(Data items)

○ ○ ○ ○ ○ ○ ○

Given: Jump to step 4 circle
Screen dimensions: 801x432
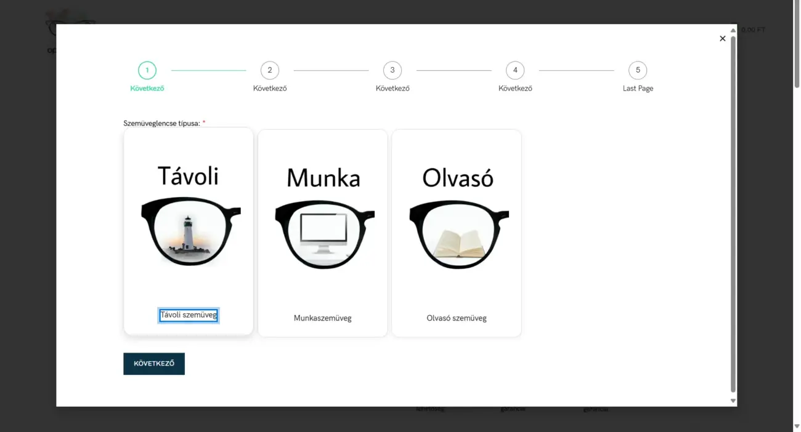Looking at the screenshot, I should tap(515, 70).
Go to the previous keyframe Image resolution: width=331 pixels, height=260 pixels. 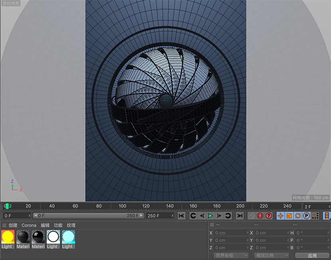193,216
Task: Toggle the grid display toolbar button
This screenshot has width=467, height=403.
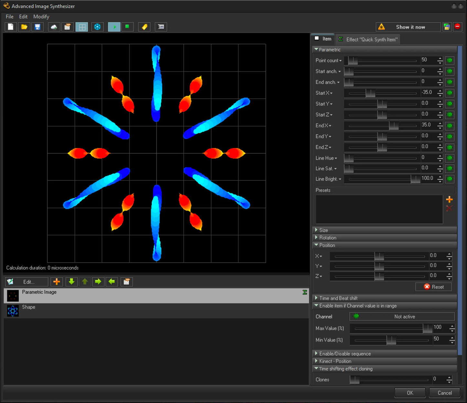Action: tap(82, 27)
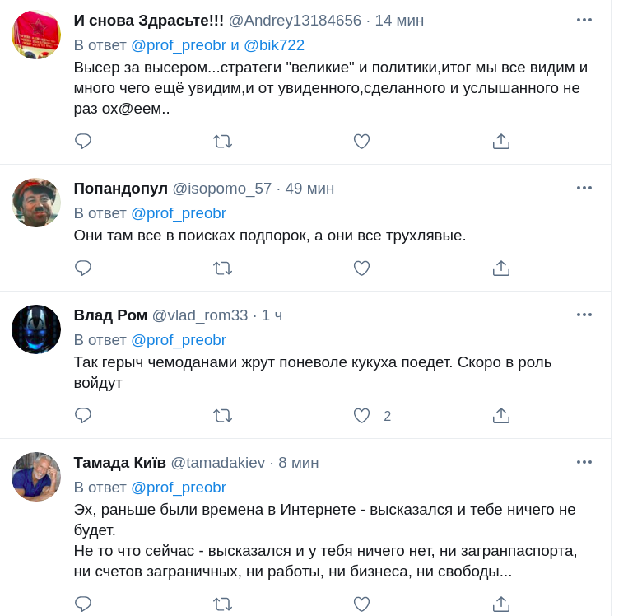The height and width of the screenshot is (616, 628).
Task: Retweet the Попандопул tweet
Action: 222,268
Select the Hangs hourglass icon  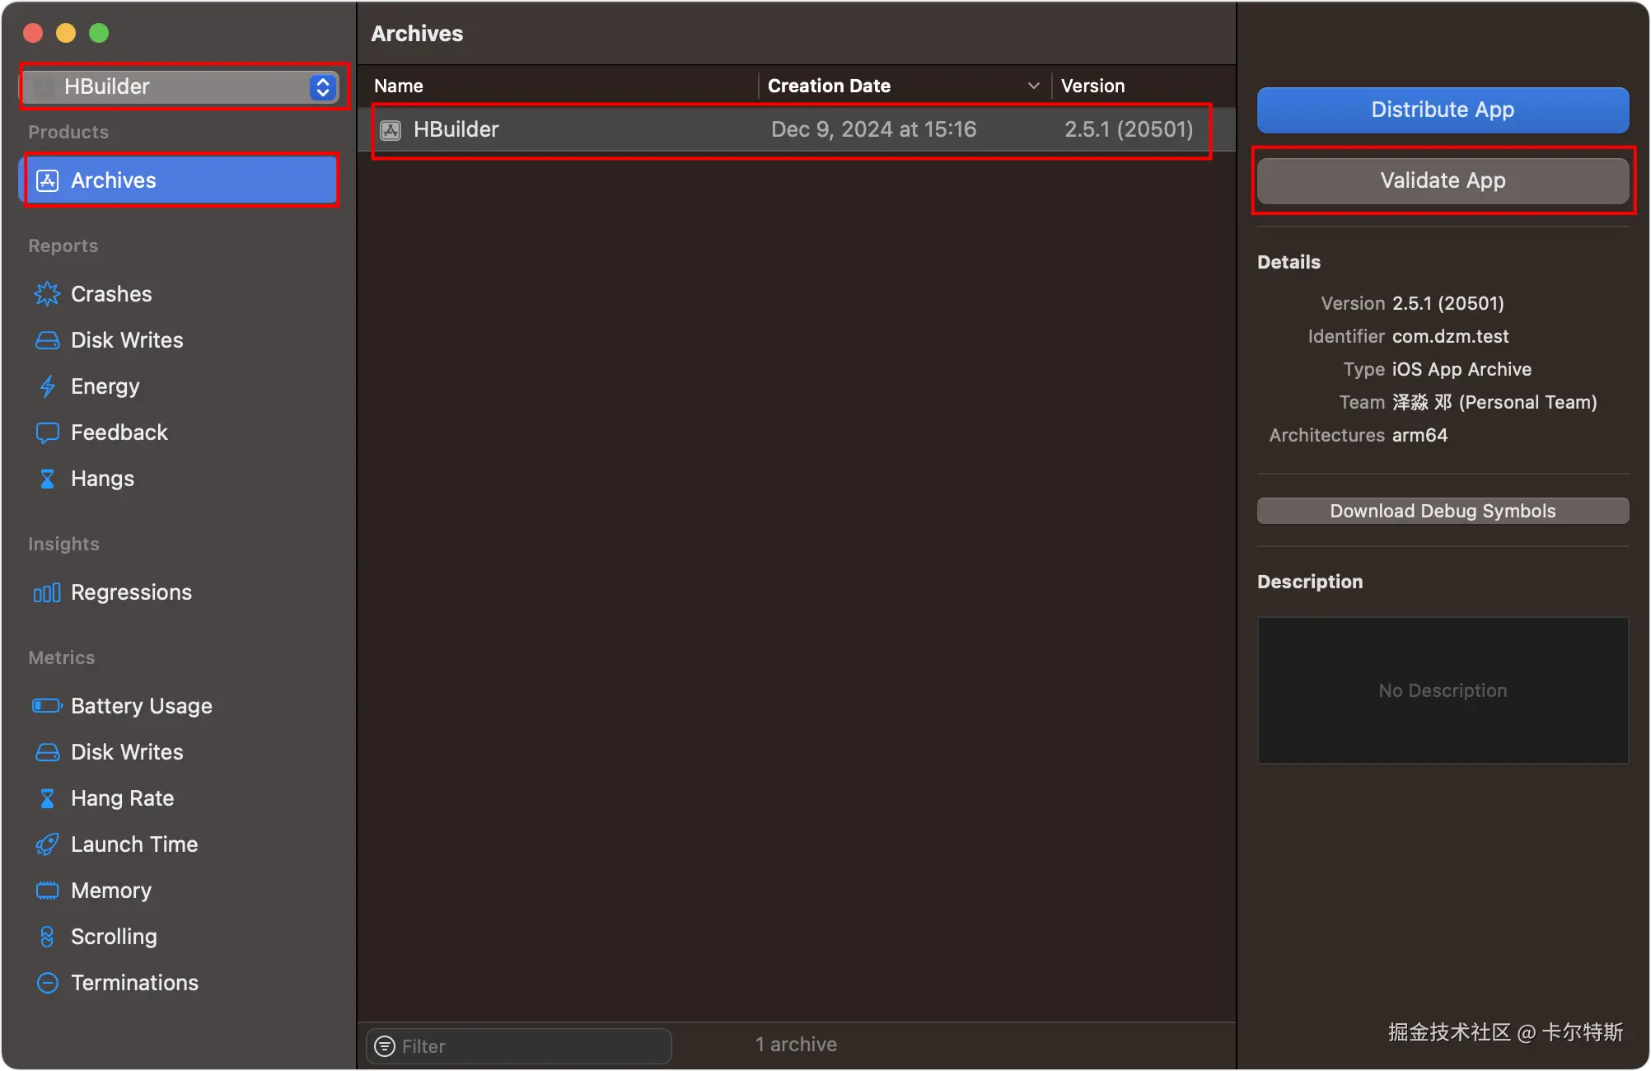[x=47, y=479]
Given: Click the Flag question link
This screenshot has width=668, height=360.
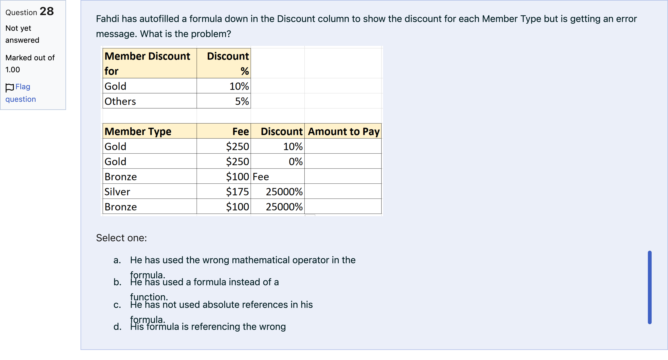Looking at the screenshot, I should point(20,93).
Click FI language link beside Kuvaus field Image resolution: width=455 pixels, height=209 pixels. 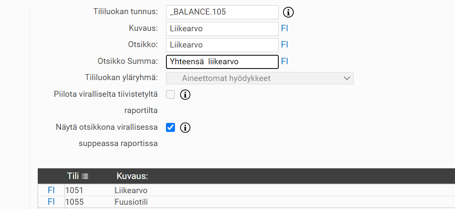(x=284, y=29)
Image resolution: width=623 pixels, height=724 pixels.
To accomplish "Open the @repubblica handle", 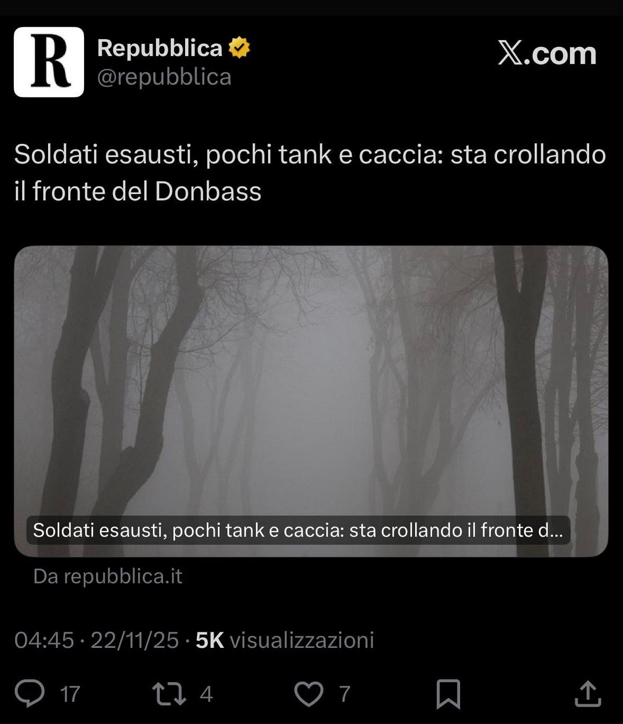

○ ○ ○ ○ ○ ○ ○

Pick out and copy every line of the data above that contains the word "Task". Case counts.

Final answer =
Task: Toggle the grid display toolbar button
Task: Retweet the Попандопул tweet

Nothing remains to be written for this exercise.